American-bred Thoroughbred racehorse

Imp (1894–1909) was a pure black Thoroughbred racing filly with a white, diamond-shaped star between her eyes. She was sired by Wagner (GB) out of Fondling (by Fonso) and was foaled on March 5, 1894. Owned and bred by Daniel R. Harness of Chillicothe, Ohio, and trained by both Charles E. Brossman and Peter Wimmer (when she was seven), Imp's male line of descent was the great Eclipse. Imp, nicknamed "My Coal Black Lady" after a popular song of the day, was a bit of a homely-looking thing, the daughter of parents who each raced only once. Her sire won the Wilton Park Stakes in England but her dam was injured in her only start.

==Racing record==
Imp, who began racing in Ohio and Kentucky, started out inauspiciously, winning three of eleven starts as a two-year-old. But by her second season she became the talk of the racing world by making fifty starts. She won only 14 of them, but was in the money 33 times. In her fourth season she was shipped to New York to challenge the big-name horses in the Suburban Handicap. She lost that first time, but returned the following year, 1899, and took the race. She was the first mare to ever win the $10,000 Suburban. All in all, Imp started in a grueling 171 races, coming in the money in 126 of them. She won 62 times, placed 35 times, and came in third 29 times. A sprinter as well as a stayer, My Coal Black Lady defeated the best males of her times. She also won the Brighton Handicap while giving nine pounds to champion Ethelbert. At six, she won the Advance Stakes by 30 lengths and set an American record for 1¾ miles.

Ridden in many of her races by future Hall of Fame jockey, Nash Turner, Imp's best races included:
- Firsts: Memorial Day Handicap, Monadnock Stakes, Austin Stakes, Speed Stakes, Hawthorne Dash Stakes, Suburban Handicap, Brighton Handicap, Islip Handicap, Ocean Handicap, Turf Handicap, Oriental Handicap, Special Handicap (which she won three times), Parkway Handicap, Advance Stakes (by 30 lengths), and the Mahopac Handicap.
- Places: New Rochelle Handicap, Coney Island Handicap, Brookdale Handicap, Long Island Handicap, Brighton Cup, Municipal Handicap, Empire City Handicap, and the Idlewild Handicap.
- Shows: Sapphire Stakes, Oakwood Handicap, Claremont High-weight Handicap, Long Island Handicap, Fall Handiap, 1st Bennings Spring Handicap, 2nd Bennings Spring Handicap, Metropolitan Handicap, Sheepshead Bay Handicap, Brighton Handicap, Islip Handicap, and the Saratoga Cup.

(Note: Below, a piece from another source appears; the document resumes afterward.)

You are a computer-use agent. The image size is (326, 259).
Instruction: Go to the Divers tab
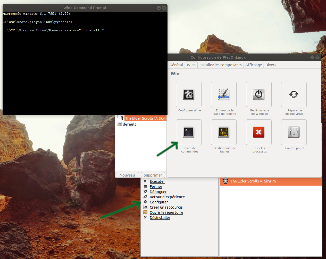(x=271, y=65)
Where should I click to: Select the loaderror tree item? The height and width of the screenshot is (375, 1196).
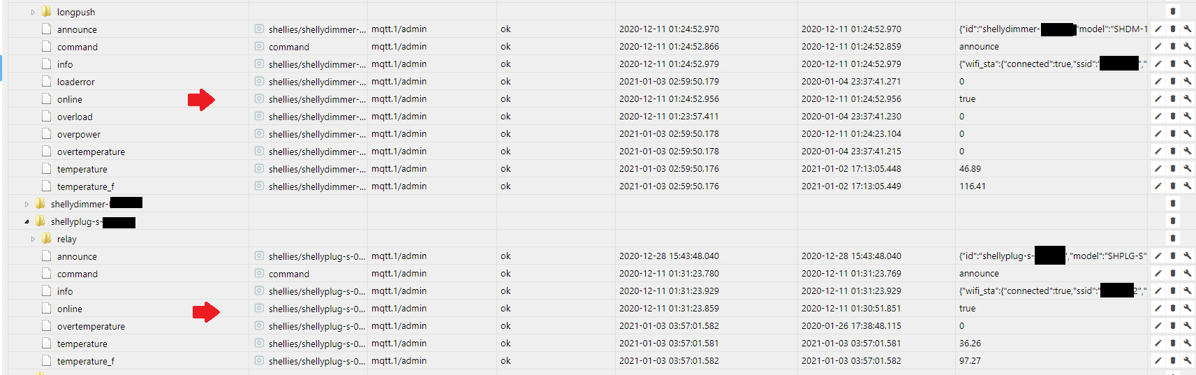point(75,82)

When Imp returned to Chillicothe, Ohio for a visit, there was a band and a parade. The town declared it a public holiday. Of course the band played My Coal Black Lady.

==Broodmare record==

When Harness died in 1902, she was sold to John E. Madden. She produced five foals under his care, among them the stakes winner Faust and the winning colt Devilkin.

Extremely popular in the Gay Nineties, she retired at seven years of age, having set records at 1 1/16, 1¼, 1½ and 1¾ mile.

Imp won the U.S. Horse of the Year honors in 1899, as well as the U.S. Champion Handicap Mare, the same year Admiration (b. 1896) by Kingston out of Hypocrite by Longfellow was three-year-old filly champion. She repeated as Champion Handicap Mare in 1900. Her life earnings amounted to $70,069.

== Death ==
She died in 1909 and was buried at Hamburg Place, Lexington, Kentucky. (See external links for Walmart's treatment of her burial site.)

== Legacy ==
More than five decades after her death, Imp was inducted into the National Museum of Racing and Hall of Fame in Saratoga Springs, New York in 1965.

In a poll among members of the American Trainers Association, conducted in 1955 by Delaware Park Racetrack, Imp was voted the tenth greatest filly in American racing history. Gallorette was voted first.